Here is the proof in the forward direction (your problem is at least as hard); suppose that we had an Oracle that, given $g, h_1 = g^{x+1}$, was able to give us the value $h_2^{((x+1)^{-1})} = g^{x \cdot (x+1)^{-1}}$

First of all, let us set $y = x+1$, and rearrange the Oracle "given $g, g^y$, give us the value $g^{(y-1) \cdot y^{-1}} = g \cdot g^{-y^{-1}}$; with this Oracle, we can easily reconstruct the value $g^{y^{-1}}$.
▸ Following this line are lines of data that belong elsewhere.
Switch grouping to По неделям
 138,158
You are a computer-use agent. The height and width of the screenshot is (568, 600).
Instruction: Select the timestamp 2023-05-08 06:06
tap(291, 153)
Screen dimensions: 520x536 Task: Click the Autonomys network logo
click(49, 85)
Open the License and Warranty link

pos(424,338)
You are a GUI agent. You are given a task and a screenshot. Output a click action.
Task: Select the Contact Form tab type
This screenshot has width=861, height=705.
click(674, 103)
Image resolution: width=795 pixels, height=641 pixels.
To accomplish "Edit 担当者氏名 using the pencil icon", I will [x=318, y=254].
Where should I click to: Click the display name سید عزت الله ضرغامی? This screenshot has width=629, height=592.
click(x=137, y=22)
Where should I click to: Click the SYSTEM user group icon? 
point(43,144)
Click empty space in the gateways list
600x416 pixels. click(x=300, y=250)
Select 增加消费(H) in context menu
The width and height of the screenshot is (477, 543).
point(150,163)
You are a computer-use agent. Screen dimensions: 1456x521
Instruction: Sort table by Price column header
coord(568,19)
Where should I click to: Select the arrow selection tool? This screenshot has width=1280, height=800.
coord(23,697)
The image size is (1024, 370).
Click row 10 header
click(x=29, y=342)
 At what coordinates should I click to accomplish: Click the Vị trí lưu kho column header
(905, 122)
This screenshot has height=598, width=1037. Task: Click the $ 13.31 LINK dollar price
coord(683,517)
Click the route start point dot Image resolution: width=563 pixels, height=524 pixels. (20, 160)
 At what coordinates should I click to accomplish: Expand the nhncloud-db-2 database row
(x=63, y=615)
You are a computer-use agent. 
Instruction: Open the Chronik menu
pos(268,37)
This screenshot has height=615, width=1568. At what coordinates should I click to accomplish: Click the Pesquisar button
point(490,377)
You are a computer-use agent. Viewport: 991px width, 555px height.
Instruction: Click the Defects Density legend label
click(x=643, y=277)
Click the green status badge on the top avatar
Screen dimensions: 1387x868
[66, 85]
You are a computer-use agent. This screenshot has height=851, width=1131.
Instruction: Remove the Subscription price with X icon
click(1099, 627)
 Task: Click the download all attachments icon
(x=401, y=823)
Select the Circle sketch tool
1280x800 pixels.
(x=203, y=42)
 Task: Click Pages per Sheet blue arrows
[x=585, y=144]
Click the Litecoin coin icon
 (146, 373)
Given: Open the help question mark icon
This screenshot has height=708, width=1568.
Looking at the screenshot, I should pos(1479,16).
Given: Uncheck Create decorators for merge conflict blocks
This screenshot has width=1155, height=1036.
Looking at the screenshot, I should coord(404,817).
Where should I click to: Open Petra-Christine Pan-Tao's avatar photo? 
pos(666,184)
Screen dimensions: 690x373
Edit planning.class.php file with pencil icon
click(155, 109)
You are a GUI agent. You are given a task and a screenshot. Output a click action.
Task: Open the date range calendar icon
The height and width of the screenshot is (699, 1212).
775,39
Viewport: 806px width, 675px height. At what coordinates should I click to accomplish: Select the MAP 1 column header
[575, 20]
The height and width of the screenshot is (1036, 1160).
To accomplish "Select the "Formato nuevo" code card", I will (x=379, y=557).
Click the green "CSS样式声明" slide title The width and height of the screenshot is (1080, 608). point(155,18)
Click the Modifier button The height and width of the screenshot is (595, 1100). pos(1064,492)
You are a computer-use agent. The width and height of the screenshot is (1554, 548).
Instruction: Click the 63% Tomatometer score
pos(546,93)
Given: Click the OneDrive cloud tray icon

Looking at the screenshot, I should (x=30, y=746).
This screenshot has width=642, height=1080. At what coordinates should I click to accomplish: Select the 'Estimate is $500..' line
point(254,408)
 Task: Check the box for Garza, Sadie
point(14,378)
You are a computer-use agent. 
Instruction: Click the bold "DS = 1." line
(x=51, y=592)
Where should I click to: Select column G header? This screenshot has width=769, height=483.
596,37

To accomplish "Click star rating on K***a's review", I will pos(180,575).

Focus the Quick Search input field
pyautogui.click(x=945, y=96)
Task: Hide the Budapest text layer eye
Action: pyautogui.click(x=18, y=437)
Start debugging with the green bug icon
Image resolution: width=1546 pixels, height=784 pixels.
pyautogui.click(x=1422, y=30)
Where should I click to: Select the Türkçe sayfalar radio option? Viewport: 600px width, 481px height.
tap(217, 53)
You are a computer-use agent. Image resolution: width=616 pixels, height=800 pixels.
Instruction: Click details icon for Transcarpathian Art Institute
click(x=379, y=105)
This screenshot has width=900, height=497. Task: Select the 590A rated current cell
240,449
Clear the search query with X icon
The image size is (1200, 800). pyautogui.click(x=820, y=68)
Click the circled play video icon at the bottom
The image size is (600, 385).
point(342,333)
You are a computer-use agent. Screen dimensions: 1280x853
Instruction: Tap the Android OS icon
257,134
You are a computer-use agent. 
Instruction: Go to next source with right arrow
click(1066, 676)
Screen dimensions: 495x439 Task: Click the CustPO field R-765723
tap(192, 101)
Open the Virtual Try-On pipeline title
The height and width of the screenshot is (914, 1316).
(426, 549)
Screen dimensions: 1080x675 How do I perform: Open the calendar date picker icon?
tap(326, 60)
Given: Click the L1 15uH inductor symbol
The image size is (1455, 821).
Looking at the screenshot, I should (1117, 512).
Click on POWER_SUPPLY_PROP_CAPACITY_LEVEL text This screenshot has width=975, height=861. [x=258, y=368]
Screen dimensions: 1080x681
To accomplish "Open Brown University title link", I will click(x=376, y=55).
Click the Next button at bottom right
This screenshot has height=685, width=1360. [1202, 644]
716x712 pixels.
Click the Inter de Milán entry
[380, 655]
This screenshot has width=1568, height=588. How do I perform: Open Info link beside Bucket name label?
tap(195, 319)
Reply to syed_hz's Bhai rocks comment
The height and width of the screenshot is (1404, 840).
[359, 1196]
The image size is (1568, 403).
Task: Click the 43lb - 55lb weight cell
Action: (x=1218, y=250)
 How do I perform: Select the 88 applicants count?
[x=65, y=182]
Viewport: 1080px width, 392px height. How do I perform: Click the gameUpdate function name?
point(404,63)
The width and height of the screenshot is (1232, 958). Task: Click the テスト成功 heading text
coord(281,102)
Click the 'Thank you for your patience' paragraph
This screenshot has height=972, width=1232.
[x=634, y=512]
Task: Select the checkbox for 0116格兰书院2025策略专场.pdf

It is well known that computing the value $g^{y^{-1}}$ given $g, g^y$ is equivalent to the CDH problem; given $h, h^a, h^b$ compute $h^{ab}$. This is done by turning the inverse Oracle into a squaring Oracle (given $h, h^a$, compute $h^{a^2}$). To do this, we set $g = h^a$ and $g^y = h = (h^a)^{a^{-1}}$; we give those two to our inverse Oracle, which returns us $(h^a)^a = h^{a^2}$

Once we have a Squaring Oracle, we can directly solve the CDH problem by computing $h^{a+b} = h^a \cdot h^b$, and then computing $h^{2ab} = h^{(a+b)^2} \cdot (h^{a^2})^{-1} \cdot (h^{b^2})^{-1}$, then a modular square root gives us $h^{ab}$

And there we are done. (Showing the proof in the other direction isn't hard, but I'll leave that as an exercise for the reader)

Hence, if we have a generic way of solving your problem (e.g. by doing algebraic rearrangement of $g$ and $h_1$) that works in an arbitrary group, well, we just showed that the CDH problem is never hard, and we don't currently believe that.